**WHAT IS NEEDED:** Would you set down the material below word for word, leaving out the pictures?

**DATA EXCERPTS:**
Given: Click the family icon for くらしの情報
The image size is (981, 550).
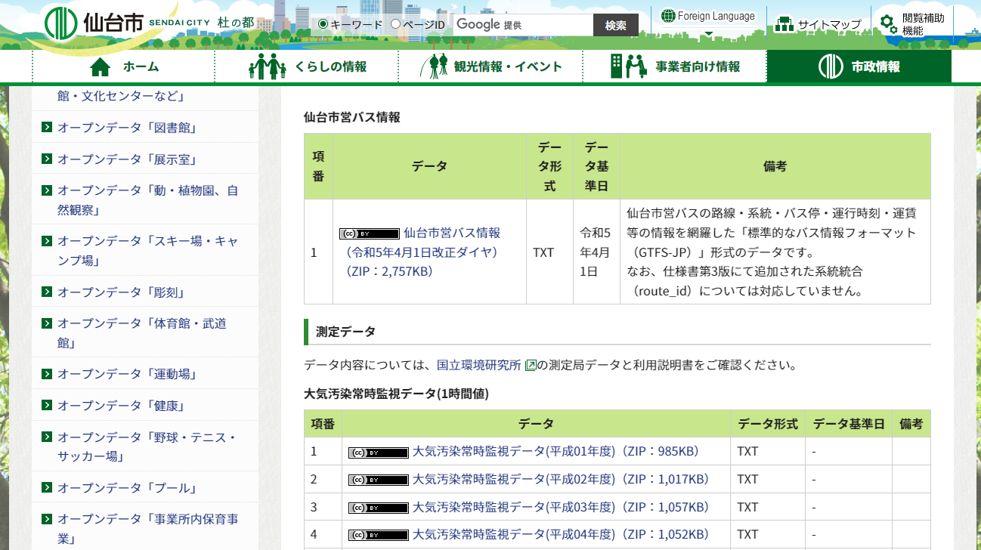Looking at the screenshot, I should point(267,66).
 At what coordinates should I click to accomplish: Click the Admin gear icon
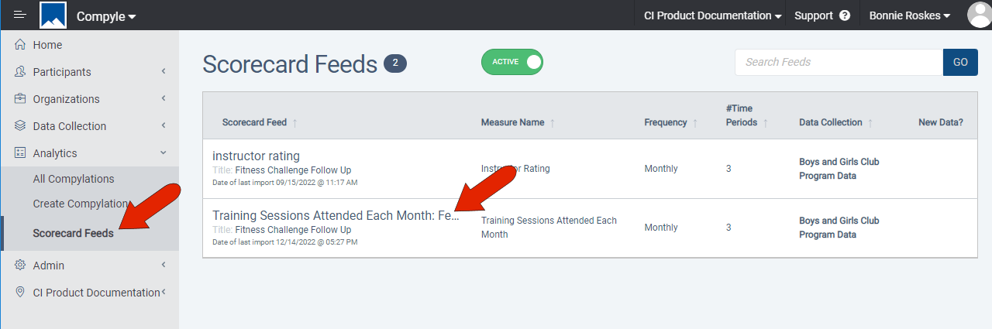pyautogui.click(x=20, y=266)
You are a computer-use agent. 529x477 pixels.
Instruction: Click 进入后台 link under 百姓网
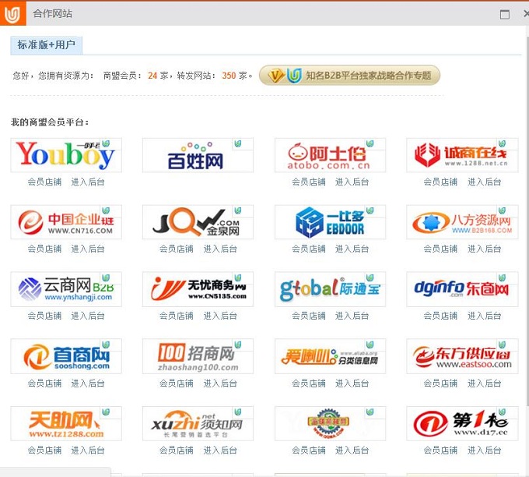point(220,182)
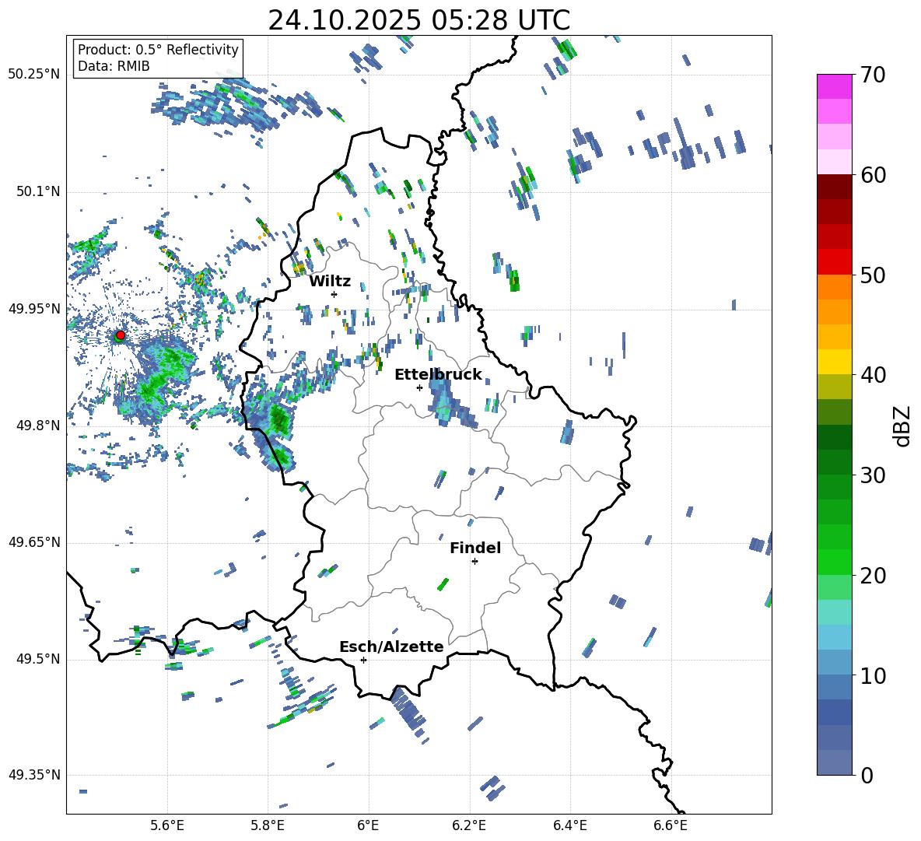Click the magenta top segment of colorbar
The height and width of the screenshot is (841, 921).
click(x=835, y=86)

**FINAL ANSWER:**
Given: Click the family icon for くらしの情報
The image size is (981, 550).
Looking at the screenshot, I should point(267,66).
 At what coordinates should I click to accomplish: Click the Admin gear icon
pyautogui.click(x=20, y=266)
You are a computer-use agent. 529x477 pixels.
Instruction: Click 进入后台 link under 百姓网
point(220,182)
Click the magenta top segment of colorbar
The height and width of the screenshot is (841, 921).
click(x=835, y=86)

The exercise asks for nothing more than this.